An Autonomous Agent could be created to continuously query the air quality and turn the HVAC on and off on demand. Integration with the Raspbery PI systems would be via scripts you supply.
Cron with event input
You have to gather data about the state of the machine, in general you wish to gather the data once every hour. However should a file or set of files get updated you want to run an immediate gather.
An Autonomous Agent could watch these files and execute the command every 4 hours.
Container Management
You have a manifest that describes a container and its desired tag:
{
"image": "acme/sample",
"tag": "123"
}
You want the system to continuously monitor this file and:
- Watch for changes to the file
- Trigger a deploy of the container at this version if that is not what’s running
- Continuously monitor the health of the container
- Remediate the container by restarting it should the health check fail
- Should the manifest change at any time, redeploy the container to the new desired version
An Autonomous Agent could describe these interactions and the integration with docker could be shell scripts, ruby scripts or anything else like Ansible.
Cluster Management
A manager host in a small cluster could health check the entire cluster and perhaps even own scaling the cluster to desired states.
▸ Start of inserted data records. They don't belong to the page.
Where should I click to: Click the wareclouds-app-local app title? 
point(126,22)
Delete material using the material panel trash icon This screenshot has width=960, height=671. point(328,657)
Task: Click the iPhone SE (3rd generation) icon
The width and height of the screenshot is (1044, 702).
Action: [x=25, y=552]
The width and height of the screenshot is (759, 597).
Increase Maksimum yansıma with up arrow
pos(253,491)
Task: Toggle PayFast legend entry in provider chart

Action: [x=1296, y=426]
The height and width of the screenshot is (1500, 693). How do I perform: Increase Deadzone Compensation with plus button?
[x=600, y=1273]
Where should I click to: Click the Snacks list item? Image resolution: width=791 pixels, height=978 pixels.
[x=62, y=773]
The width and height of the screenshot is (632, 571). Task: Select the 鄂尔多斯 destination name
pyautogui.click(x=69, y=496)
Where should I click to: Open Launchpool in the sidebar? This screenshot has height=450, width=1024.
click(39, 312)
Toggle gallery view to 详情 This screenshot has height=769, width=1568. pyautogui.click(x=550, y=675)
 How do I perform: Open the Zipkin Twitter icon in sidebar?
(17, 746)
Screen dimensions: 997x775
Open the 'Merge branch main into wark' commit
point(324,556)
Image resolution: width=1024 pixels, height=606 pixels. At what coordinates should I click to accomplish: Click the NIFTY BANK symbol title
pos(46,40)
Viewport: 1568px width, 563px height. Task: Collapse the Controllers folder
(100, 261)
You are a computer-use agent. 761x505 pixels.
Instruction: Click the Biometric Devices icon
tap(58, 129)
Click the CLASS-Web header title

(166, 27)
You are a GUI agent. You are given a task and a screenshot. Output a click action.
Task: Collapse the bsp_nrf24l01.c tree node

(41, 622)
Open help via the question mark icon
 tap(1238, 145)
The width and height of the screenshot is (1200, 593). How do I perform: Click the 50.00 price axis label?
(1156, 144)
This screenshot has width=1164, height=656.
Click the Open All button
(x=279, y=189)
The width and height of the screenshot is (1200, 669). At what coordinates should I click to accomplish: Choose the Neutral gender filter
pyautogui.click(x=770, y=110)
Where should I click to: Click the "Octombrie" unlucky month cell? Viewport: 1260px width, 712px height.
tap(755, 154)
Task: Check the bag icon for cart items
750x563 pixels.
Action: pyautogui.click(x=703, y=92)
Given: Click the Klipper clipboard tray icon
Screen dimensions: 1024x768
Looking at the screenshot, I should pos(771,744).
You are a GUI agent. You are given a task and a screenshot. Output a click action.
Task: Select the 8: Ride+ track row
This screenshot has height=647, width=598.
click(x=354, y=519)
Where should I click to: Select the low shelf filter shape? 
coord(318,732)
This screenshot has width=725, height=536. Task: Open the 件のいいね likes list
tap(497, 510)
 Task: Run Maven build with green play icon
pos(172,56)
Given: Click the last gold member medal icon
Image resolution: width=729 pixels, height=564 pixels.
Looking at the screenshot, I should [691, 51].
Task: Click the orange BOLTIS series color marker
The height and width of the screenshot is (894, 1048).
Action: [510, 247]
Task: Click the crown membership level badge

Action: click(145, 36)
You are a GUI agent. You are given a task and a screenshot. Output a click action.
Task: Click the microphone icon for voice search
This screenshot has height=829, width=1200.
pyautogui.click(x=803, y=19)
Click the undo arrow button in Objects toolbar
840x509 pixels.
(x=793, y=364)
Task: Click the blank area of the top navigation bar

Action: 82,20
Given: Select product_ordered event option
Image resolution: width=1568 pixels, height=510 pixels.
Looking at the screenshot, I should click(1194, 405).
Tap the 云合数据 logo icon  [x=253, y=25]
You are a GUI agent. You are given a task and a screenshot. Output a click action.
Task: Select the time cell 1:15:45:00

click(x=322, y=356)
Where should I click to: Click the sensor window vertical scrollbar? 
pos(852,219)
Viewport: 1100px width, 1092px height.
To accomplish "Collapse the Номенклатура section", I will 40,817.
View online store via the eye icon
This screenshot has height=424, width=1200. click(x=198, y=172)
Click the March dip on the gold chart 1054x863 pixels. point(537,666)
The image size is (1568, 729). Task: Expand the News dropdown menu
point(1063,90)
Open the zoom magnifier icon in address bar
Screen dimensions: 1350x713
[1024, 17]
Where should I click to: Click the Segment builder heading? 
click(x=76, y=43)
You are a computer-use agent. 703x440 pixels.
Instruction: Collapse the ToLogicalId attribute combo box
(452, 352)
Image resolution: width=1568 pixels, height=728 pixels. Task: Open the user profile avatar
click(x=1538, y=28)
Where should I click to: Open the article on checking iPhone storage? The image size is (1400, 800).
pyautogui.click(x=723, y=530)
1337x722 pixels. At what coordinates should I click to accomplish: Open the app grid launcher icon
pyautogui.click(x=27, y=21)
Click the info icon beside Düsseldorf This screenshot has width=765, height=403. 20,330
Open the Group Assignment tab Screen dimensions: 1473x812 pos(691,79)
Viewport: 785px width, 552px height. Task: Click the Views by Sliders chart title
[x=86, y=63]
The various health checks, upgrade and downgrade flows and remediation could all be implemented as Ansible Playbooks or Bolt Plans using the Autonomous Agent simply as a scheduler and coordinator between these tools.
Monitoring
Using the included nagios
watcher one can run Nagios compatible plugins:
- Run them on a schedule
- Perform auto remediation when in specific states
- Consume
cloudevents
about check states - Expose monitoring state to Prometheus via the included
node_exporter
integration for alerting and graphing